Aim of the exercise:
Output only the lines below from the one containing "Image resolution: width=1408" to the one containing "Click Submit for", exactly as written, both ends kept.

Records to process:
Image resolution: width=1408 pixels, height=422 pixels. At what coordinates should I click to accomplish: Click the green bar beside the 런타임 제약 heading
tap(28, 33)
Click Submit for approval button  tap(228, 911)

---

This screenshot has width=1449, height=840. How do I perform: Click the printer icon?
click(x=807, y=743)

Answer for this exercise:
Image resolution: width=1408 pixels, height=422 pixels. At what coordinates should I click to accomplish: Click the green bar beside the 런타임 제약 heading
tap(28, 33)
Click Submit for approval button  tap(228, 911)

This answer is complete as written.